Copy word for word the part of the records below that opens with the line containing "the tallest microphone" and closes with the line containing "[x=391, y=481]", including both of those lines.

-- START OF Material supplied --

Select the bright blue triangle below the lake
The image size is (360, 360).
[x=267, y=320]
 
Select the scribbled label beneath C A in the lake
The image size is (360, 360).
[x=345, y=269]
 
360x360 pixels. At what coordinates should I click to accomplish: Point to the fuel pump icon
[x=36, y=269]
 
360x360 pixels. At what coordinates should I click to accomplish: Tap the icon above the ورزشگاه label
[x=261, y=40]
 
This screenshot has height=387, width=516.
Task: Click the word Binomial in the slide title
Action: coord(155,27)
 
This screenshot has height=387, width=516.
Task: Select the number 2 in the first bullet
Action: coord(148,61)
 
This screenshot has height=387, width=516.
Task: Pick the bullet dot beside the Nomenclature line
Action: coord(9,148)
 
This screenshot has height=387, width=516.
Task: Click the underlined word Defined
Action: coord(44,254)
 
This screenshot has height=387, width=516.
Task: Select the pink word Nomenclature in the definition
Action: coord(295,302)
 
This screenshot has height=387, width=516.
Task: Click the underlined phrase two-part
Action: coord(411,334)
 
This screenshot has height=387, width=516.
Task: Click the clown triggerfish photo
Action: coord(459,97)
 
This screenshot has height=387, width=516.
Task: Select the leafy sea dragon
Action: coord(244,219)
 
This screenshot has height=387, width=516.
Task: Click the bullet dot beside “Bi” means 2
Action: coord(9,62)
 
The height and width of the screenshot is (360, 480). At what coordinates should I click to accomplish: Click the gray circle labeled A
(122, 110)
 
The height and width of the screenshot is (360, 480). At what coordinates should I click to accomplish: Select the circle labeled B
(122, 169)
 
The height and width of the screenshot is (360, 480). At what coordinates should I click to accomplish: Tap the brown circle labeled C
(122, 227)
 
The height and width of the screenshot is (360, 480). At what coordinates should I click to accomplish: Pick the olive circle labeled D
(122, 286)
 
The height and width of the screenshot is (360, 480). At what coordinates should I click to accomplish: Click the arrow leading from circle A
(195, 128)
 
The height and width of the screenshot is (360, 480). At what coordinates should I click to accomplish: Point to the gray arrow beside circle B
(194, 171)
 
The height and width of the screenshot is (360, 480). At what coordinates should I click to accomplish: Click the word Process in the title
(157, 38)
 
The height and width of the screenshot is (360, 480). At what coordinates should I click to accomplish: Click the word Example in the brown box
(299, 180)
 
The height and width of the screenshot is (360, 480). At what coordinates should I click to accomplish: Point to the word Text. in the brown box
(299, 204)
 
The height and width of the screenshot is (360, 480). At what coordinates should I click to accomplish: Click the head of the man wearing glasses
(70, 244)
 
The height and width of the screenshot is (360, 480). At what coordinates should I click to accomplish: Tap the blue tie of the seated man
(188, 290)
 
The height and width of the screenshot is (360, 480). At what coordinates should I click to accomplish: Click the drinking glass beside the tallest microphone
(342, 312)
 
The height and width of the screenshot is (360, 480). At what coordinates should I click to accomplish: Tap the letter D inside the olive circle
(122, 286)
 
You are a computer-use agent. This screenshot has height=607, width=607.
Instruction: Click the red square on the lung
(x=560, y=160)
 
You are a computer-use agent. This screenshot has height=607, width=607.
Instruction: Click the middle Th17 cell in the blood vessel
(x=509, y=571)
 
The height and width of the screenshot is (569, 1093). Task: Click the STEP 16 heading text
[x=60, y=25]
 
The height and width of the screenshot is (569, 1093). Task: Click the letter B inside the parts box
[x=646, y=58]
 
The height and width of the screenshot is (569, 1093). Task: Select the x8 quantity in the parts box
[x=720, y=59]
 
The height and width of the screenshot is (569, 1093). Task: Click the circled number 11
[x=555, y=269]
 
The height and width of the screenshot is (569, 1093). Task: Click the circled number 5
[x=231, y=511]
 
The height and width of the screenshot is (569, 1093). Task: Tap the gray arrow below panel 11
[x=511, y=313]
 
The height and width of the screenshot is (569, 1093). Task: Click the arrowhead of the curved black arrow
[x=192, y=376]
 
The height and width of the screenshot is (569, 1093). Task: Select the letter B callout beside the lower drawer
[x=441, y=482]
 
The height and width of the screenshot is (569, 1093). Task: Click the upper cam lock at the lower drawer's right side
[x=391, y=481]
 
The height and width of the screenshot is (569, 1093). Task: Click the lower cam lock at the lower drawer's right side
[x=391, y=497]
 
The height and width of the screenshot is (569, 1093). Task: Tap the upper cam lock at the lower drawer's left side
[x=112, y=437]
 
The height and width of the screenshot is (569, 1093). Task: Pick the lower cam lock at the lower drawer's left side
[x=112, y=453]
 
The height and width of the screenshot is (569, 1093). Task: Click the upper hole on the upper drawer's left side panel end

-- END OF Material supplied --

■ Answer to the task
The height and width of the screenshot is (360, 480). At what coordinates should I click to accomplish: Click the drinking glass beside the tallest microphone
(342, 312)
 
The height and width of the screenshot is (360, 480). At what coordinates should I click to accomplish: Tap the letter D inside the olive circle
(122, 286)
 
You are a computer-use agent. This screenshot has height=607, width=607.
Instruction: Click the red square on the lung
(x=560, y=160)
 
You are a computer-use agent. This screenshot has height=607, width=607.
Instruction: Click the middle Th17 cell in the blood vessel
(x=509, y=571)
 
The height and width of the screenshot is (569, 1093). Task: Click the STEP 16 heading text
[x=60, y=25]
 
The height and width of the screenshot is (569, 1093). Task: Click the letter B inside the parts box
[x=646, y=58]
 
The height and width of the screenshot is (569, 1093). Task: Select the x8 quantity in the parts box
[x=720, y=59]
 
The height and width of the screenshot is (569, 1093). Task: Click the circled number 11
[x=555, y=269]
 
The height and width of the screenshot is (569, 1093). Task: Click the circled number 5
[x=231, y=511]
 
The height and width of the screenshot is (569, 1093). Task: Tap the gray arrow below panel 11
[x=511, y=313]
 
The height and width of the screenshot is (569, 1093). Task: Click the arrowhead of the curved black arrow
[x=192, y=376]
 
The height and width of the screenshot is (569, 1093). Task: Select the letter B callout beside the lower drawer
[x=441, y=482]
 
The height and width of the screenshot is (569, 1093). Task: Click the upper cam lock at the lower drawer's right side
[x=391, y=481]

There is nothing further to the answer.